La fatica ha un sapore. Un gusto. E un nome
Ci chiamano “gamberi”.
E questa storia non mi è mai piaciuta, sai. Solo perché avanziamo con le spalle alla meta.
La nostra imbarcazione spesso viene confusa con la loro, e la chiamano canoa. La mia barca.
Mi fa sorridere -e anche un pò irritare- poi, il genitore che ammonisce il figlio affascinato ed estasiato davanti ad un hangar saturo di barche a remi “No! Si chiama canoa!”.

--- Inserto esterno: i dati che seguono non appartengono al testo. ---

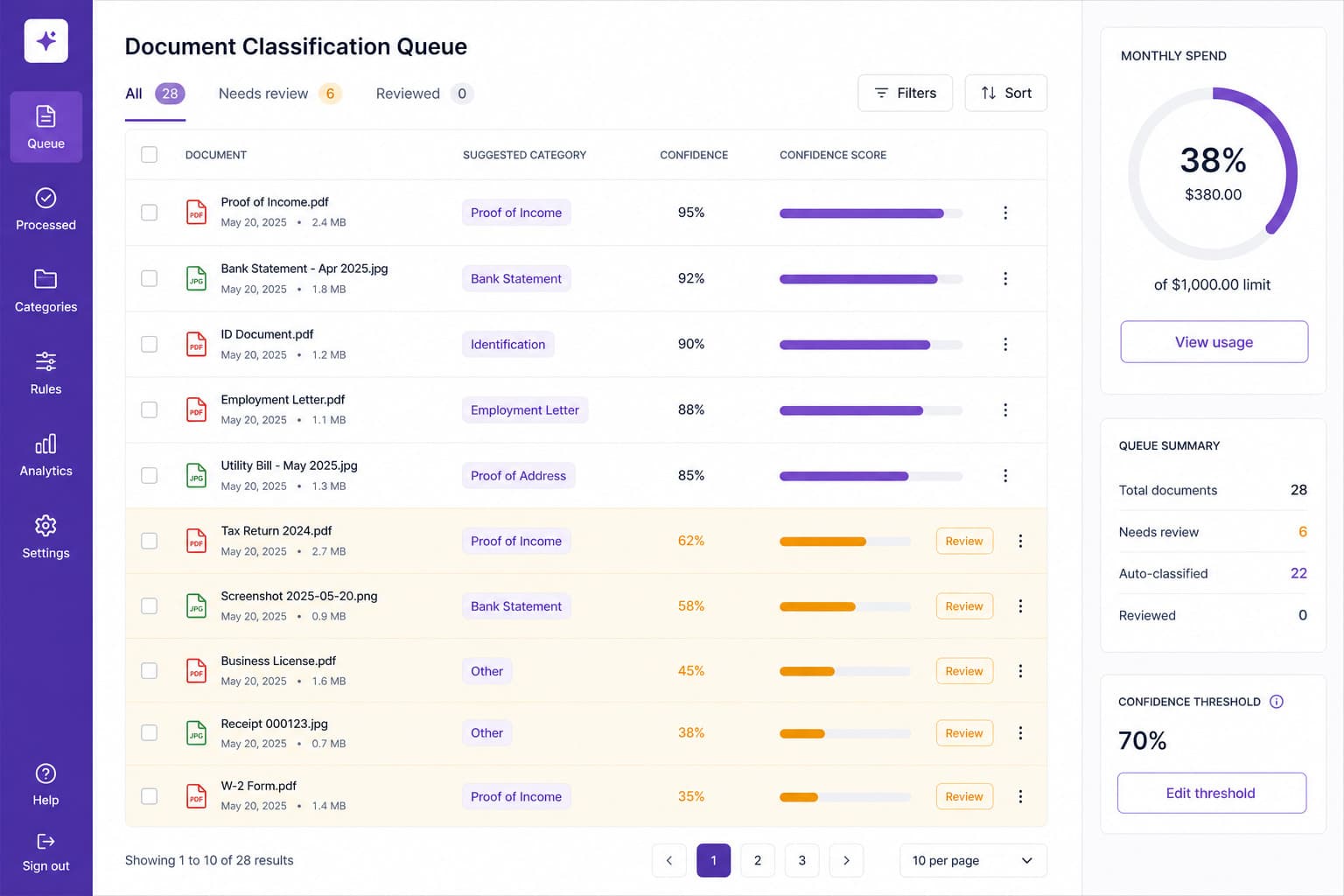
Task: Open the Processed section in sidebar
Action: [x=46, y=209]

Brrr, rabbrividisco. Come a sentire il rumore stridulo del gesso sulla lavagna. Te lo ricordi che fastidio?!
E poi dicono che dobbiamo imparare dagli adulti, ma spesso sono i bambini ad insegnare ai più grandi. Basta osservarli.
Le mie gambe gelano al freddo. Affaticate e stravolte. E anche un po doloranti. Mentre le loro se ne stanno al caldo a tenere l’equilibrio.

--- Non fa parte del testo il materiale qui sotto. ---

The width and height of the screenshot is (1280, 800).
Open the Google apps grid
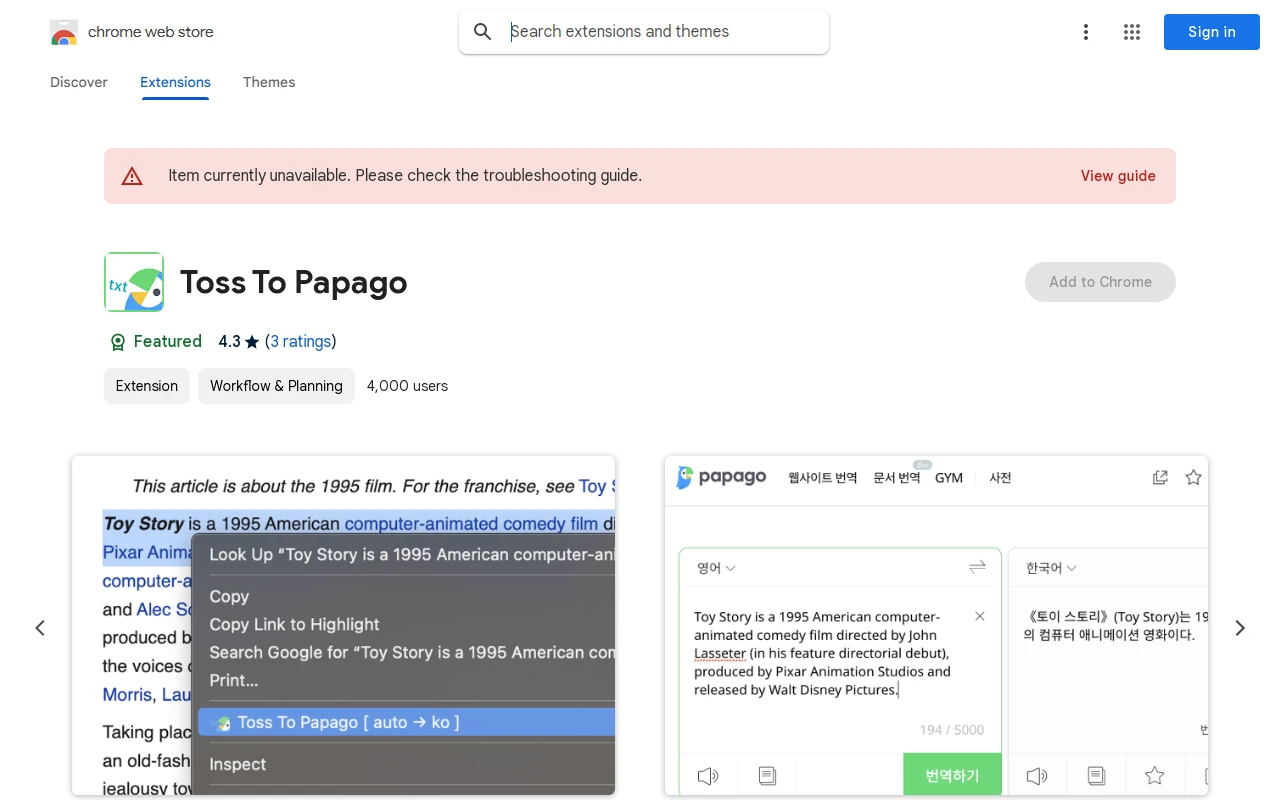[x=1132, y=32]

Canoisti e canottieri, amici e nemici.
Due discipline di acqua. Che tra loro hanno poco in comune. Almeno all’apparenza.
La fatica. E’ il collante che le unisce. Come parenti. Cugine può andar bene, come grado di parentela.

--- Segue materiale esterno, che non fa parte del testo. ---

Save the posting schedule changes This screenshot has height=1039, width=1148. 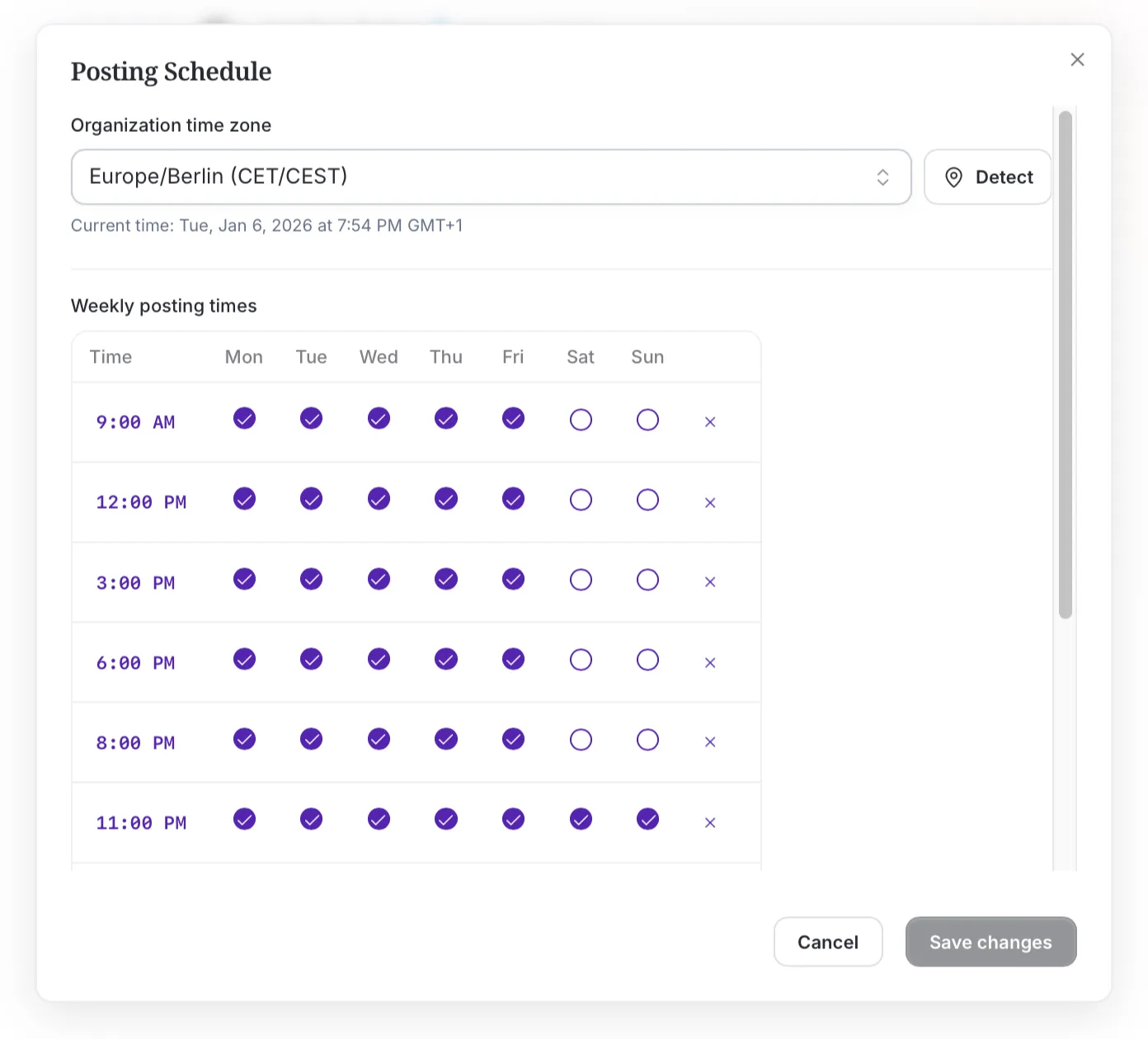(990, 942)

E mi stupisco quando scopro e conosco chi è la ghostwriter dei miei pensieri. Dei miei sentimenti. Delle mie paure e dei miei sacrifici.
La ghostwriter che racconta che sapore ha la fatica.
E’ lei a raccontarmi che “una barca che scorre bene, è una sensazione difficile da descrivere. Far scorrer la barca è un muoversi fluido e circolare. Efficace. Forza ma senza forzature.
Equilibrio non significa soltanto non cadere. E’ lo sforzo per tenere la barca nell’unico assetto che la fa andare veloce e leggera, per correggere quell’assetto ogni millesimo di secondo di qualche millesimo di centimetro, cercando di sentire cosa succede con i muscoli del bacino, i muscoli delle spalle e delle gambe, fino alle punte dei piedi nelle scarpette. Mentre l’acqua e il vento si muovono intorno a te.
Per far scorrer bene la tua barca devi fare tutto questo. E devi farlo senza starci troppo a pensare, perchè non è che uno pensa a respirare, o a sudare, o si mette a contare quanti muscoli del corpo muove quando solleva una pagaia, gira un voltante o abbraccia un bambino.
Ho provato tante volte questa sensazione. L’ho persa. Poi l’ho ritrovata. Ci ho messo una vita a capire esattamente come funziona. Per cercarla, fin dall’inizio, ho pensato che ci fosse solo un modo: lavorare. Lavorare di più. Lavorare sempre.
Ed il vero talento è il controllo delle energie“. Il colpo perfetto. The perfect stroke. Lo chiamano.
Nello sport come nella vita. Aggiungo.
Quel connubio perfetto tra forza e delicatezza. Tra potenza e tecnica. Che lancia la barca e la fa volare, contenendo al massimo la resistenza dello scafo sull’acqua.
Puoi raccontarne il gusto. Ma non puoi conoscerne il sapore. Finché non lo assaggi.
E me lo sento raccontare da una lontana cugina, se così posso definirla. Josefa. Bionda. Tedesca. Talentuosa. Longeva. E maestra di sacrificio. Lei che mi ricorda che i successi e le sconfitte son solo questione di metodo.
E di sacrificio.
Quella sostanza essenziale che ti permette un giorno di mettere insieme tutti i pezzi di un puzzle. Il più velocemente possibile. Senza pensarci. Senza sbagliare un colpo in acqua. Come quella visione d’insieme fosse un’intuizione.
“Metti a un certo punto, nelle gare, in allenamento e nei tornei della domenica che non sei più l’ultima”.
E ti accorgi che “vincere cambia tutto. Dà un nome e un senso alla fatica”.
E anche un gusto. Il cui ingrediente segreto è l’impegno quotidiano.